- O Departamento de Estado dos Estados Unidos classificará o Primeiro Comando da Capital (PCC) e o Comando Vermelho (CV) como Organizações Terroristas Estrangeiras a partir de 5 de junho, após reunião entre Flávio Bolsonaro e Donald Trump.
- A decisão foi anunciada por Marco Rubio e atribuída à pressão feita pela família Bolsonaro, conforme cobertura de NYT e FT.
- A imprensa internacional destaca que dois filhos de Jair Bolsonaro passaram tempo com Trump antes da decisão e que isso pode influenciar as eleições brasileiras.

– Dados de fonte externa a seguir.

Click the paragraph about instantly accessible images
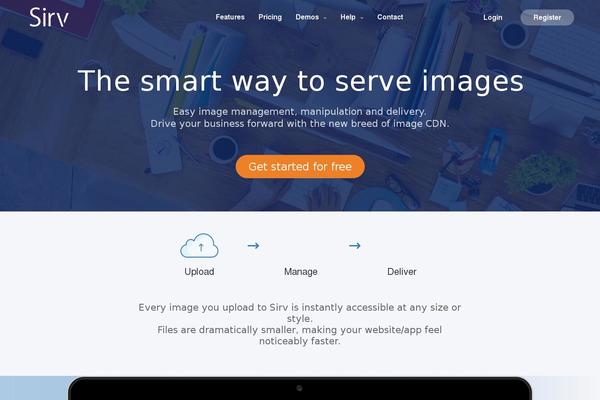600x400 pixels. tap(300, 324)
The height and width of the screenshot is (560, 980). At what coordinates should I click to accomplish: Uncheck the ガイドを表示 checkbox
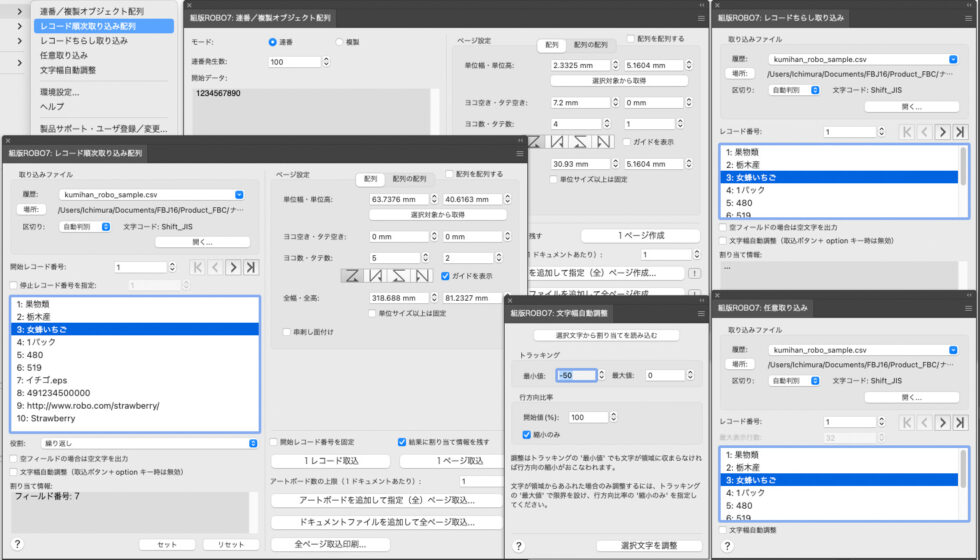[x=445, y=275]
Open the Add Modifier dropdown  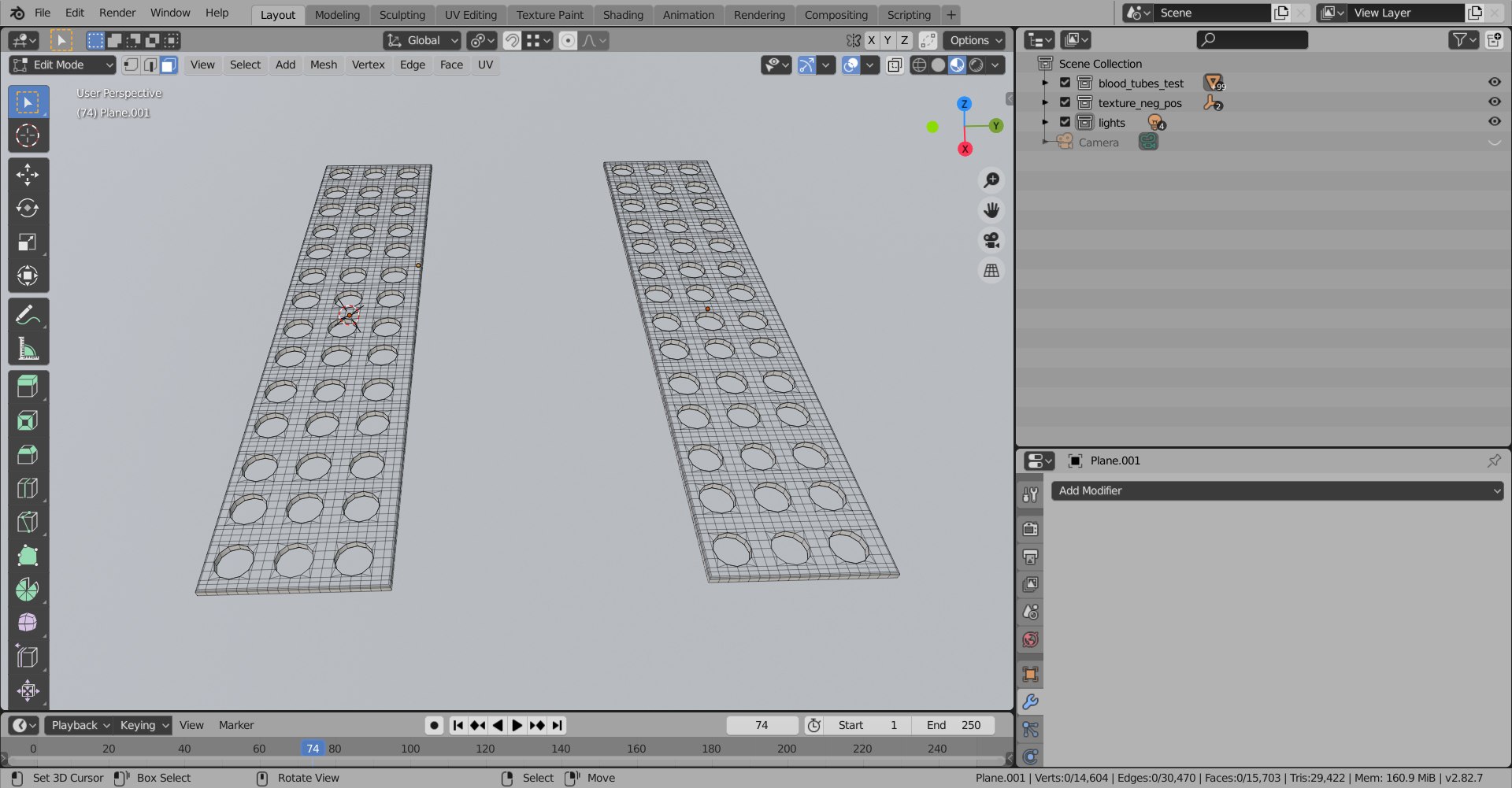point(1277,491)
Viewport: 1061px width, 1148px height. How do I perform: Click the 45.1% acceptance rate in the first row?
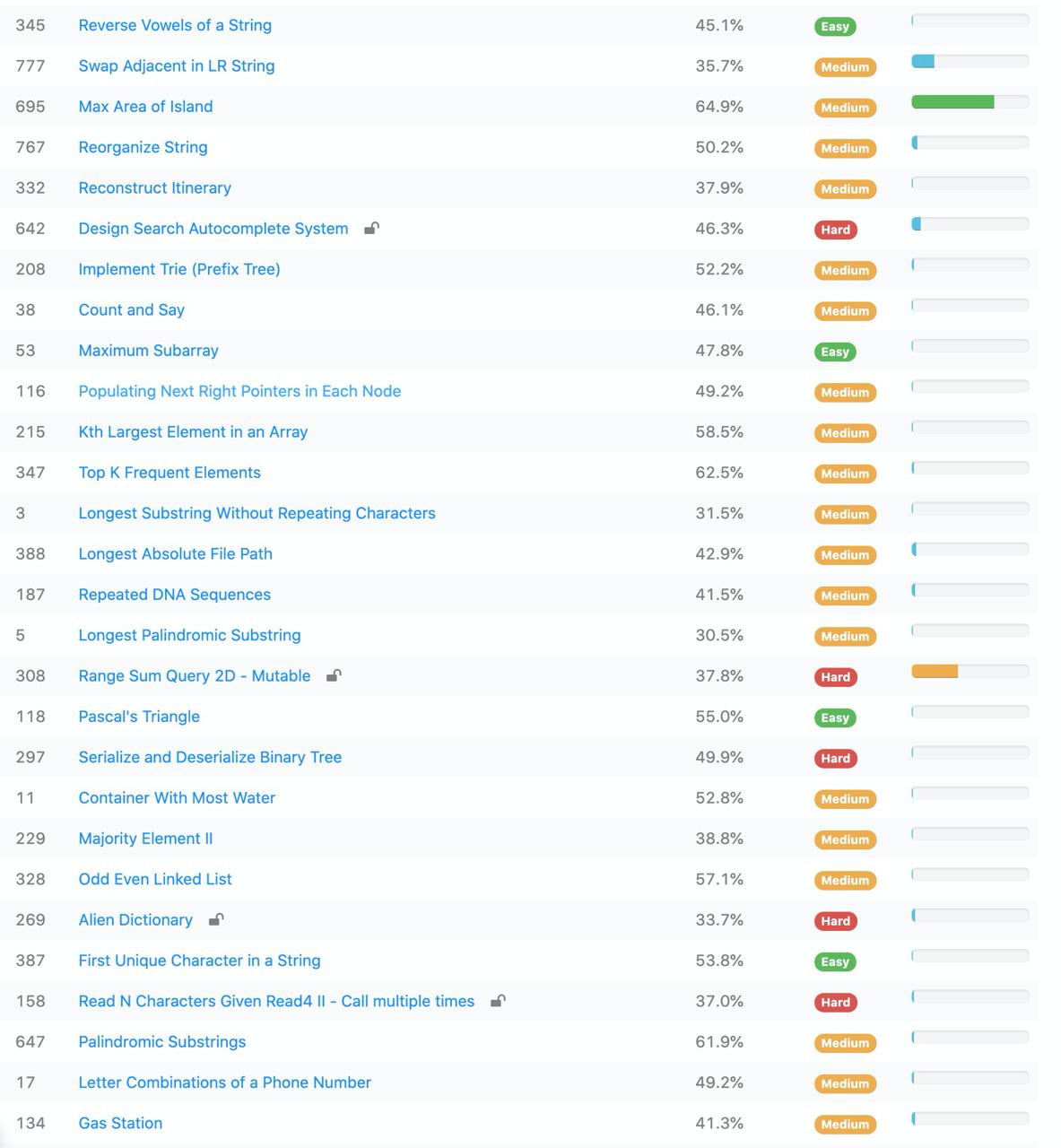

- Especialistas apontam riscos para o sistema financeiro brasileiro, já que sanções podem afetar instituições ligadas aos grupos criminosos que atuam na economia formal.
- A notícia gerou preocupação sobre tensões nas relações Brasil–EUA e o risco de impacto político no cenário eleitoral brasileiro.
A decisão do Departamento de Estado dos EUA de classificar o Primeiro Comando da Capital (PCC) e o Comando Vermelho (CV) como Organizações Terroristas Estrangeiras foi anunciada em 28 de maio. A designação passa a valer a partir de 5 de junho, segundo o secretário de Estado Marco Rubio. A medida ocorreu após reunião entre Donald Trump e Flávio Bolsonaro, em Washington, na mesma semana em que o senador pediu a designação.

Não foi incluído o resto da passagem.